**Given passage**
Thank you, Lars and Odd Arild. The operator will now open up for questions.

Operator

[Operator Instructions] And the first question is from...[Technical Difficulty]I'm so sorry, ladies and gentlemen, it seems that I've been turn out from my system. I will try to get another operator to help you as soon as possible. Please hold the line, please.[Technical Difficulty]Ladies and gentlemen, we're so sorry for this. Operator coming in to help you with the Q&A. We have a couple of people in the queue, I could see, but I can't access it. Then we have an operator coming in ASAP.

Operator

The next question comes from the line of Peter Eliot from Kepler Cheuvreux.

**To do**
Pick up the conference call transcript after its final line and continue it.

**Data lines**

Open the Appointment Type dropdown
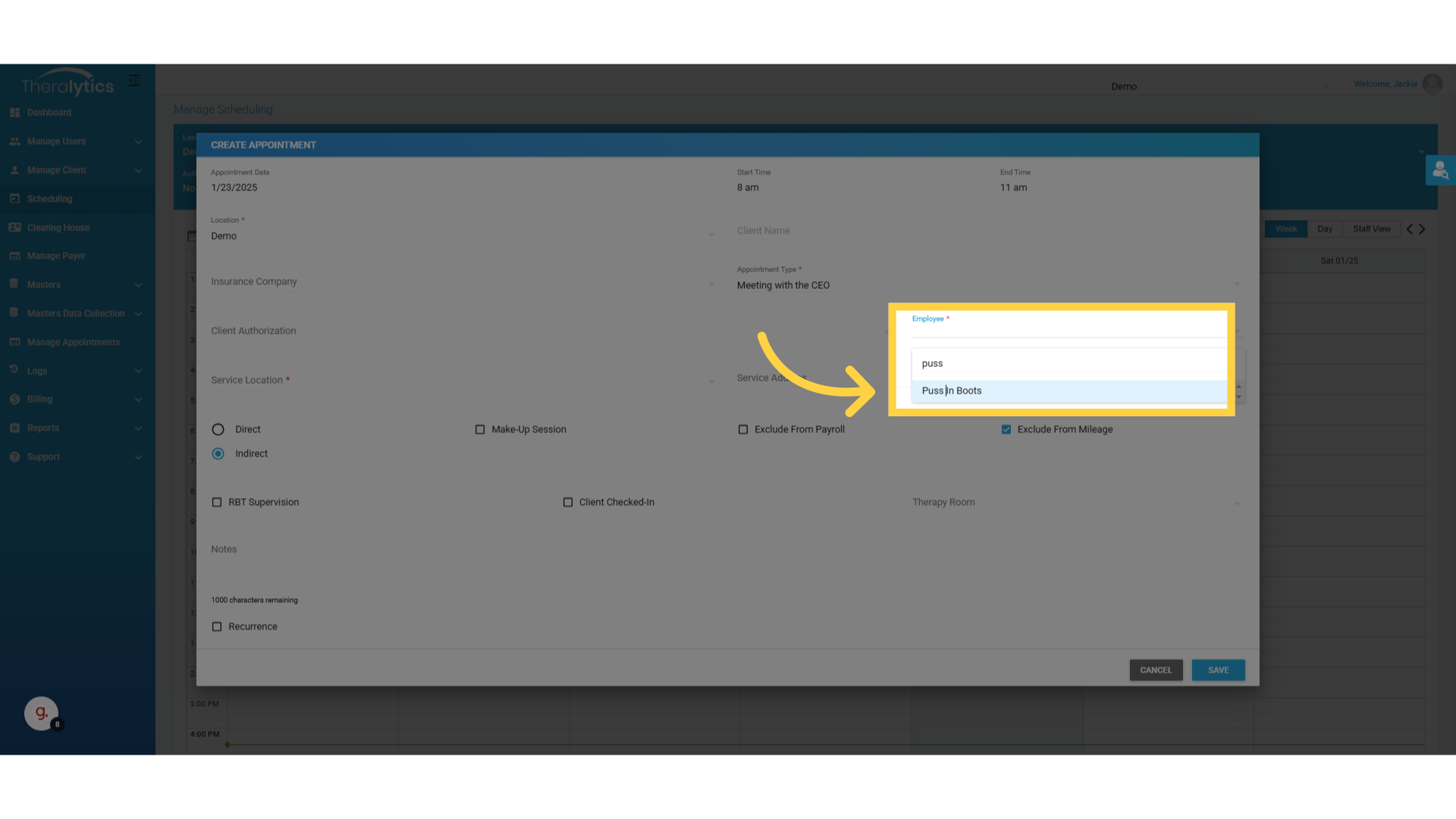tap(986, 285)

**Result**
P
Peter Eliot
Head of Insurance Sector Research

Got it. I have 3 questions from me. And the first one was, I was just wondering about how you now think about the sort of the balance between growing volumes and margin? I mean, in the report, you make a few comments about margin pressure in Unit Linked asset management under insurance. And I'm not -- perhaps, I think I'm right that DNB has been cutting Unit Linked fees quite heavily. I mean, I guess, in Insurance, a few years ago, you were sort of forecasting double-digit growth rates there that you've had some distribution issues, but those should now be over. And then going forward in those 3 areas, how should we think -- are you thinking you need to take the foot off the accelerator to protect margin? Do you think there is risks to margins or can margins be maintained? Just wondering if you could talk about that a little bit. Sorry, that's a long one. But second is very short. The second one is SKAGEN net flows, would you care to give us the numbers for Q4 and maybe any comments on the outlook? And the third final one was, I was surprised with the dividend that it was all normal, but they're very welcome. I'm guessing that kind of says to me that you think you currently have a sustainable EPS of NOK 6, and I'm not quite -- I mean, it seems quite punchy, that's probably the wrong way to think about it, but I was just wondering if you could explain your thinking behind setting it all at normal?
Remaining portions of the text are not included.